ここまでこの文章を読んで気付いている人も居るかも知れないが、私は意図的にゲームという言葉を避けてこの作品を語っている。 理由はシンプルで、これは遊びではないからだ。私達が共有すべき体験だからだ。 それは忘れがたい震災そのものだし、震災は人々の命を奪い去った。 あなたに強い不安を与えた。 この作品をプレイすることはそれらの感情と向き合うことにもなる。 ならば遊びではやれないし、実際そういった覚悟を要することがあらかじめ分かっていたので、購入後、ずっと起動せずに居た。

そして意を決してプレイしたが、常に苦痛が伴った。 かつてそこには生きていた人々が居て、そして死んでしまったのだ。
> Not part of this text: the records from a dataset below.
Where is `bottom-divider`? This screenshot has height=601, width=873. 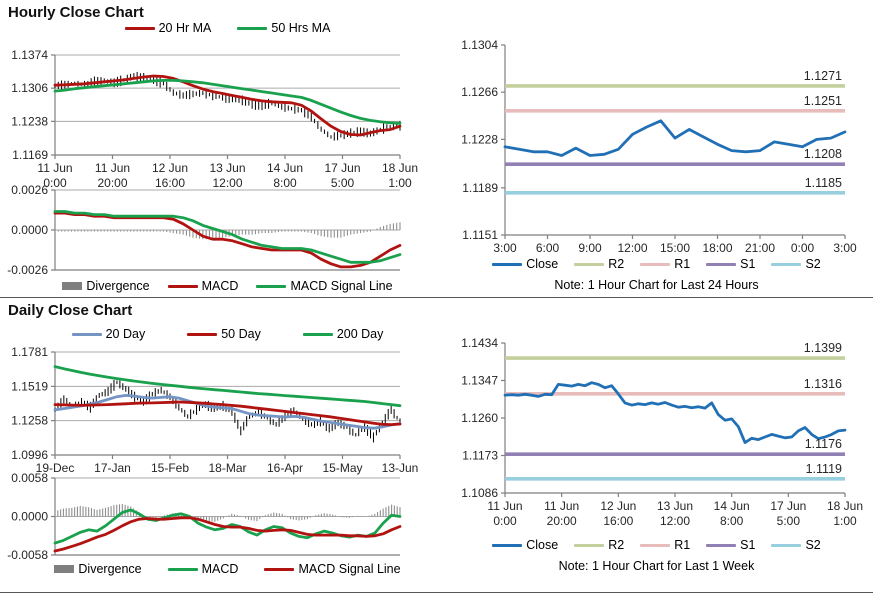
bottom-divider is located at coordinates (436, 592).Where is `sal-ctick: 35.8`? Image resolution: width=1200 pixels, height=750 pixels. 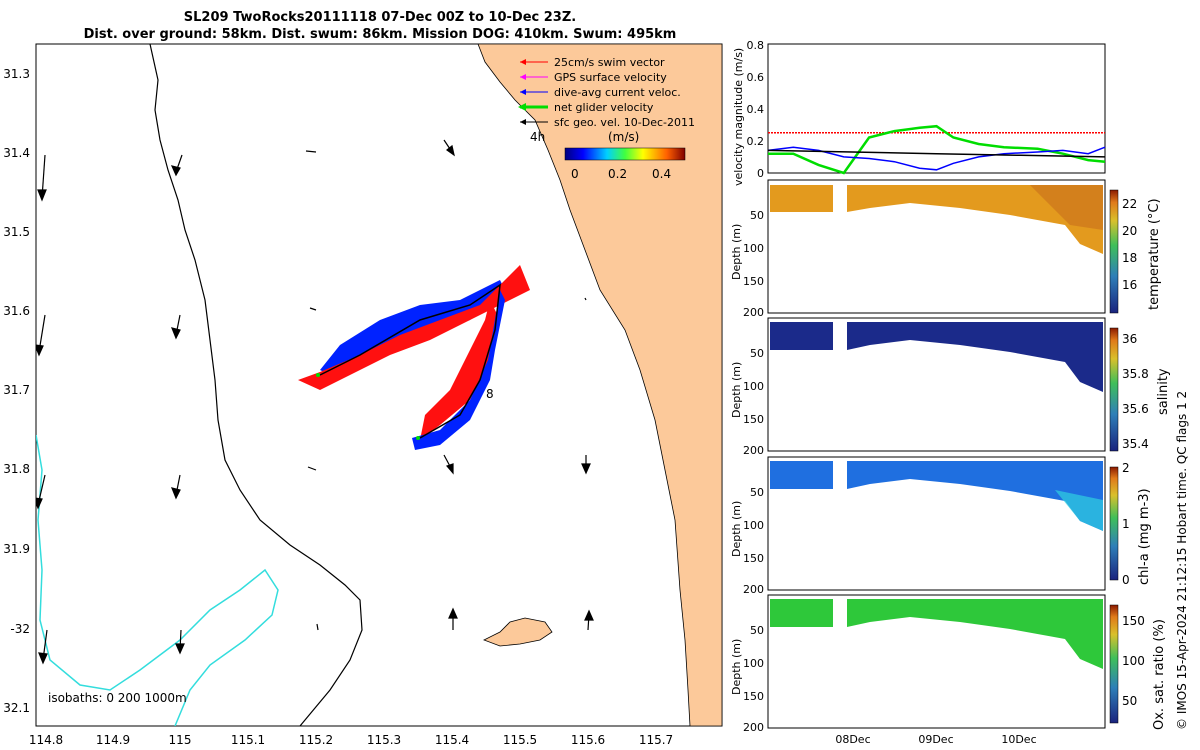 sal-ctick: 35.8 is located at coordinates (1136, 374).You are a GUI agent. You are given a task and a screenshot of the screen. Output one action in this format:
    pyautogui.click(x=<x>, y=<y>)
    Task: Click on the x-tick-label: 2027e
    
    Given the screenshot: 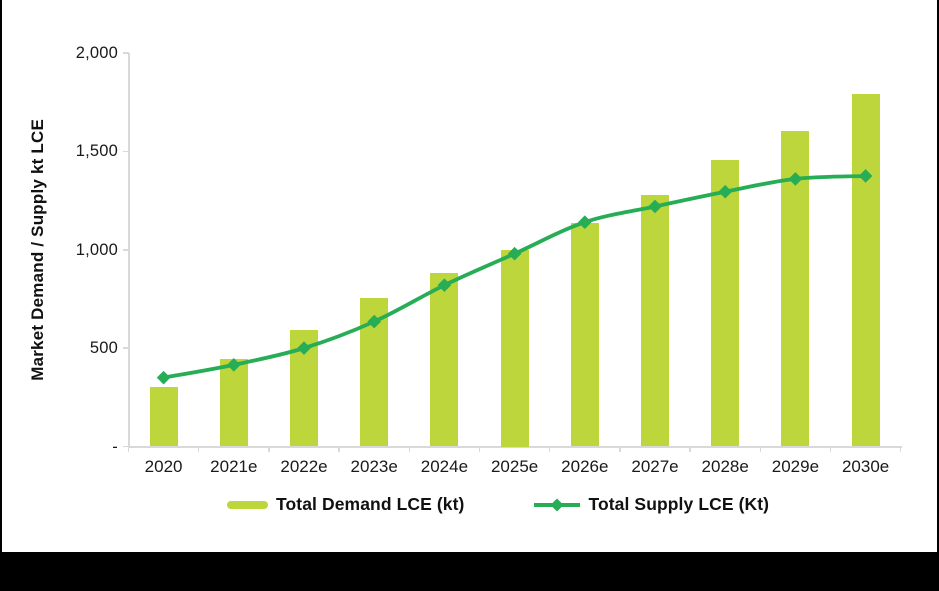 What is the action you would take?
    pyautogui.click(x=655, y=466)
    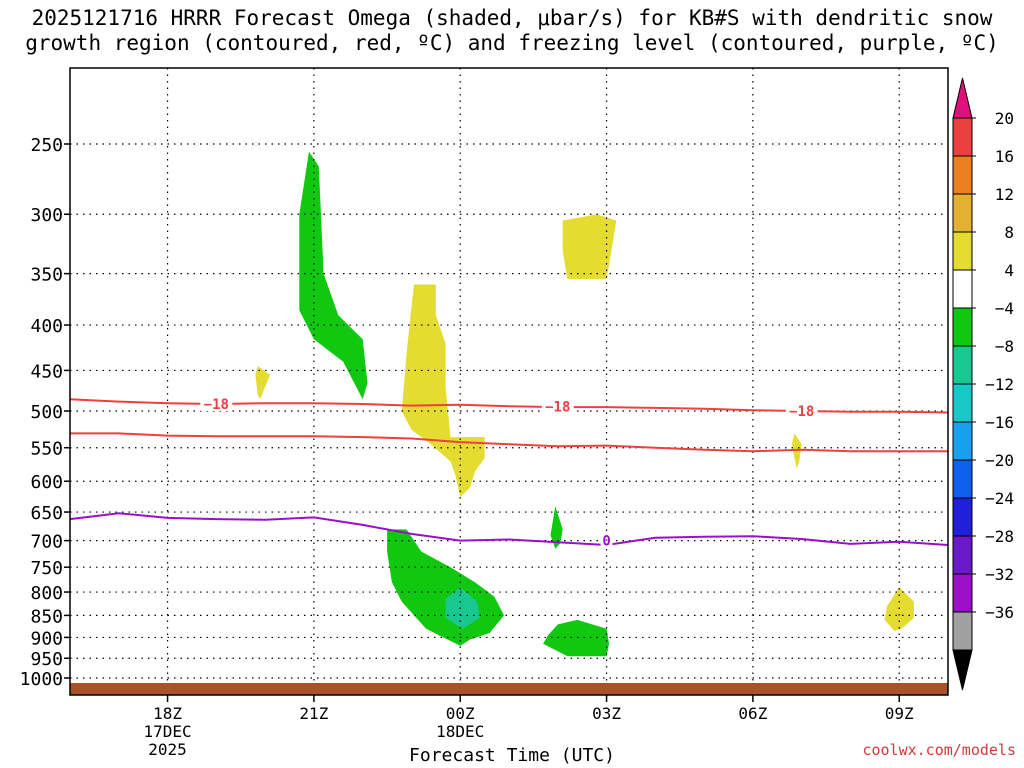 Image resolution: width=1024 pixels, height=768 pixels. I want to click on dgz-contour-label-2: −18, so click(802, 412).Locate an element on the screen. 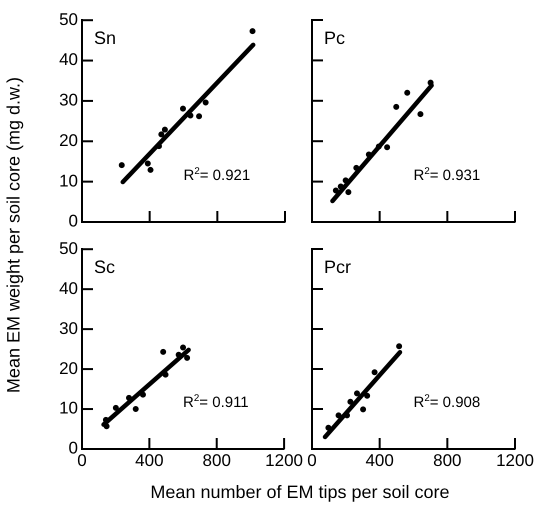  chart-title: Pcr is located at coordinates (338, 267). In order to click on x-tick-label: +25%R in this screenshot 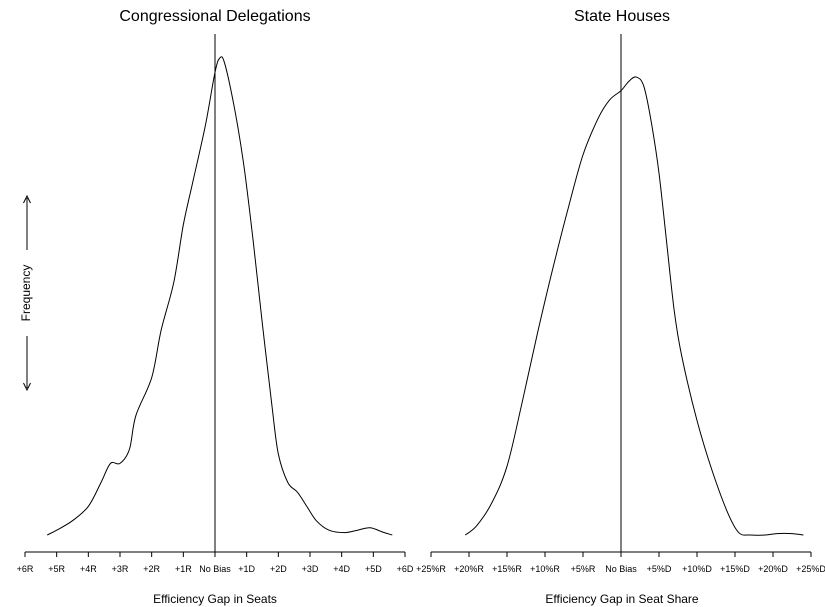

その思い出は西海岸へと流れ着き、この作品が出来上がった。 何も言わないでは居られなかった、そして、偽善という言葉に踊らされず作り上げた開発者に敬意を表したい。 ひたすらに美しいという事が痛みを表現していない、という評を見かけたが、それはどうだろうか。 痛みは我々の中に既にあるし、故人を偲ぶ事に殊更悲惨さを足すべきじゃ無い。 私はそう思う。

03月11日に対する感慨は、日本人にとっては複雑だ。 作品を開始してからきびすを返して町のほうに向かうと、訪れる結末はシンプルだが、そこに開発者のメッセージがあるように思えてならない。 つまり“向き合え”という事なのだろう。

9.03m

私達日本人にとってあの震災はまだ終わったようにも思えず、いまだに原子力発電所に対する姿勢も定まらない。 現在進行形のようにも思えるし、ピリオドを迎えてスタッフロールが流れているようにも感じない。

それほど、我々日本人にとっては複雑な感情を呼び起こす作品で、言葉にすることが躊躇われるほどだ。 こういった作品が日本国内から出てこないのはとても理解できる。 強い畏れがある。 そしてまた、我々にとってはまだ“済んでいない”出来事でもある。
この作品の評はとても難しい。 何故なら震災を語ることとほぼ同義になるからだ。 しかし、私は筆を執らずには居られなかった。 どうかあなたも、思いを馳せて欲しい。 震災をモチーフにした作品を通ずることによって、あの日の痛みに色彩が宿ることを。 そして開発者の“人は、その死に際して、親しみにも似た念を持って語られるべき”という主義を支持したい。